TEXT SEGMENT >>
I tested float4 successful for you !
Joshy
Joshy
Code: Select all
' file: float4.bas
' test of: float4
#include once "cl.bi"
sub fail(errcode as cl_int,msg as string)
if (errcode<>CL_SUCCESS) then
if ScreenPtr() then sleep 2000,1:screen 0
print msg
print getCLErrorString(errcode)
beep:sleep:end
end if
end sub
function GetPlatformID() as cl_platform_id
dim as cl_platform_id patformid
dim as cl_int failed = clGetPlatformIDs(1,@patformid, NULL)
if failed then fail(failed,"Unable to enumerate platform IDs")
return patformid
end function
function GetDeviceID(byval platformid as cl_platform_id, _
byval devicetype as cl_device_type=CL_DEVICE_TYPE_GPU) as cl_device_id
dim as cl_device_id deviceid
dim as cl_int failed = clGetDeviceIDs(platformid,devicetype,1,@deviceid,NULL)
'if (failed = CL_DEVICE_NOT_FOUND) andalso (devicetype=CL_DEVICE_TYPE_GPU) then
' try CPU also
' failed = clGetDeviceIDs(platformid,CL_DEVICE_TYPE_CPU,1,@deviceid,NULL)
'end if
if failed then fail(failed,"Unable to enumerate GPU/CPU device IDs")
return deviceid
end function
function CreateContext(deviceid as cl_device_id) as cl_context
dim as cl_int failed
dim as cl_context context = clCreateContext(0,1,@deviceid,NULL,NULL,@failed)
if failed then fail(failed,"Unable to create context")
return context
end function
function CreateCommandQueue(byval context as cl_context, _
byval deviceid as cl_device_id) as cl_command_queue
dim as cl_int failed
dim as cl_command_queue queue = clCreateCommandQueue(context,deviceid,0,@failed)
if failed then fail(failed,"Unable to create command queue")
return queue
end function
function CreateProgram(byval context as cl_context, _
byval deviceid as cl_device_id, _
byval sourcecode as string) as cl_program
dim as cl_int failed
dim as zstring ptr pCode = strptr(sourcecode)
dim as cl_program program = clCreateProgramWithSource(context,1,@pCode,NULL,@failed)
if failed or program=NULL then
fail(failed,"Unable to create program from source code")
end if
failed = clBuildProgram(program,0,NULL,NULL,NULL,NULL)

INFORMATION SHOWN >>
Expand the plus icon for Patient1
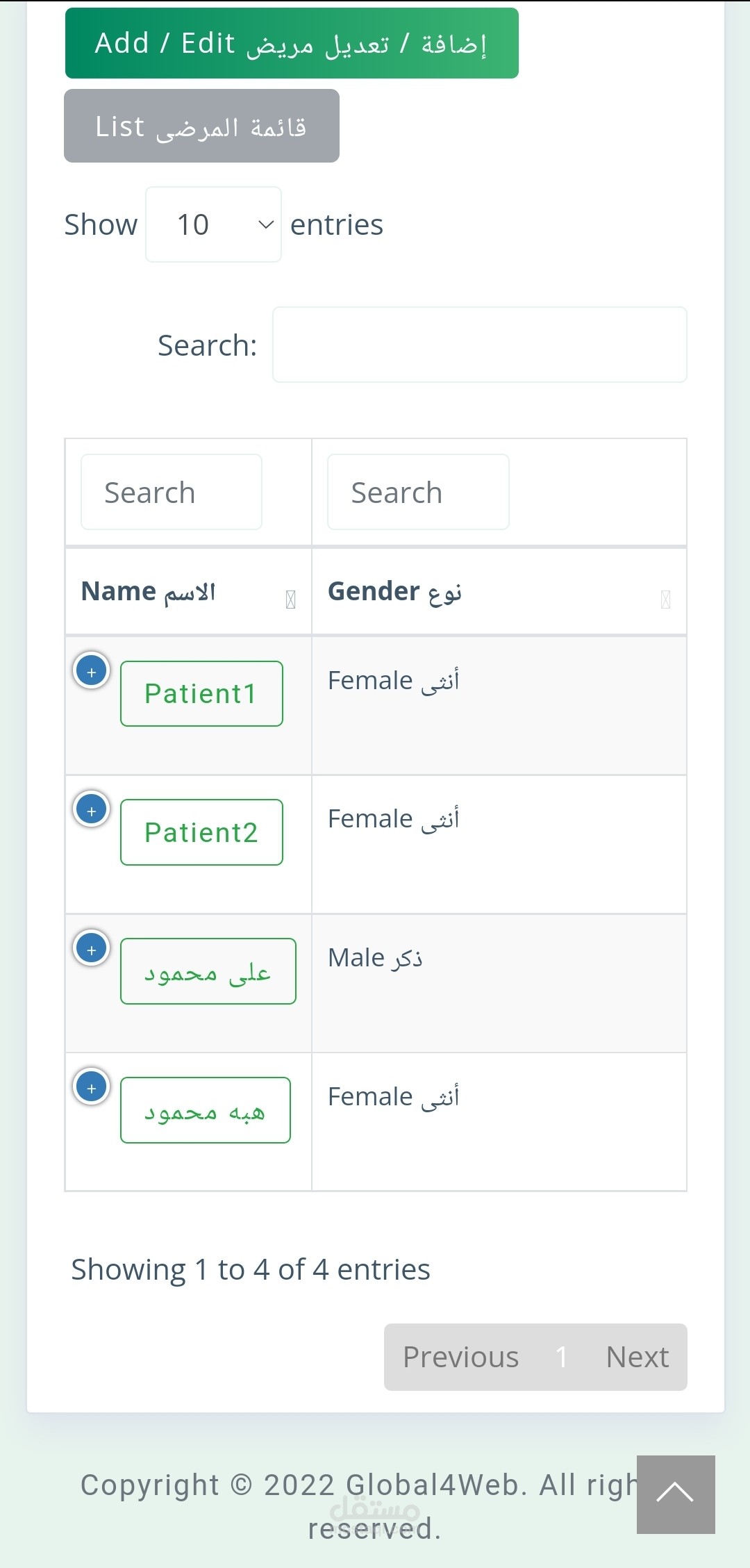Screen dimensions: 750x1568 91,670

--

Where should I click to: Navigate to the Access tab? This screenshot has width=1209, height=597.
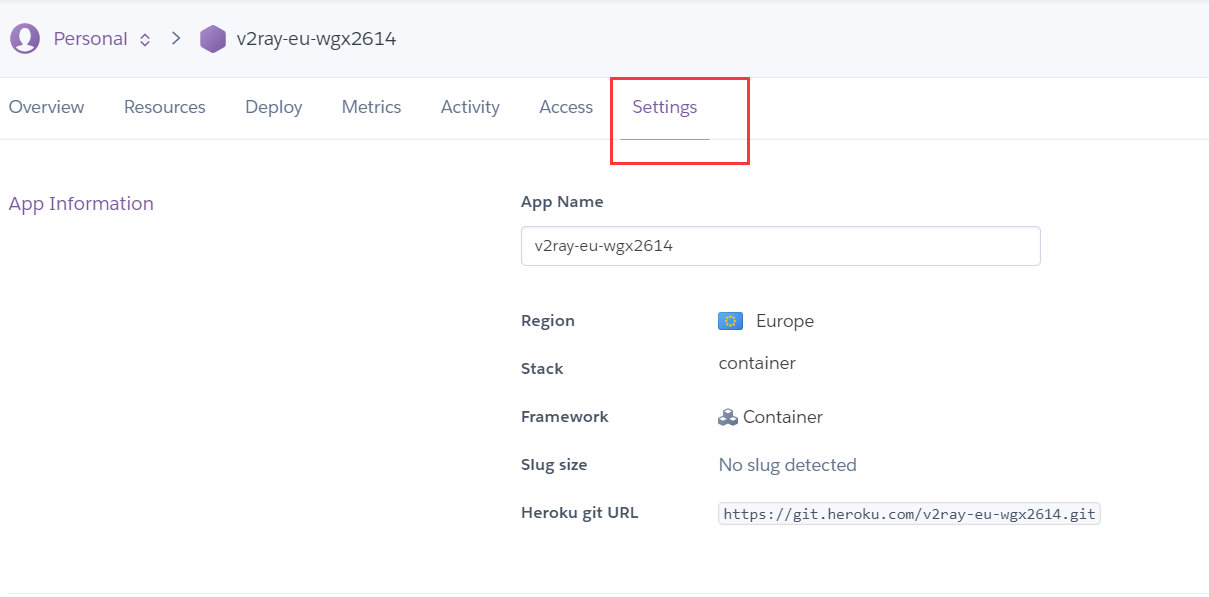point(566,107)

...

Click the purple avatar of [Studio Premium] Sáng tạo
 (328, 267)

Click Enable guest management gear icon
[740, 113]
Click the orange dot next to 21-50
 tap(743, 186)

PROBLEMS TO WORK ON >>
1. In the float4 test code, what message is passed to fail when the context cannot be created?
2. Add 117 to every coordinate in the answers and rewrite the records in full, starting at the line that contains "Click the purple" and ending at the line that contains "tap(743, 186)". Include both of those lines and nothing outside that range.

ANSWER SET >>
1. "Unable to create context"

2.
Click the purple avatar of [Studio Premium] Sáng tạo
 (445, 384)

Click Enable guest management gear icon
[857, 230]
Click the orange dot next to 21-50
 tap(860, 303)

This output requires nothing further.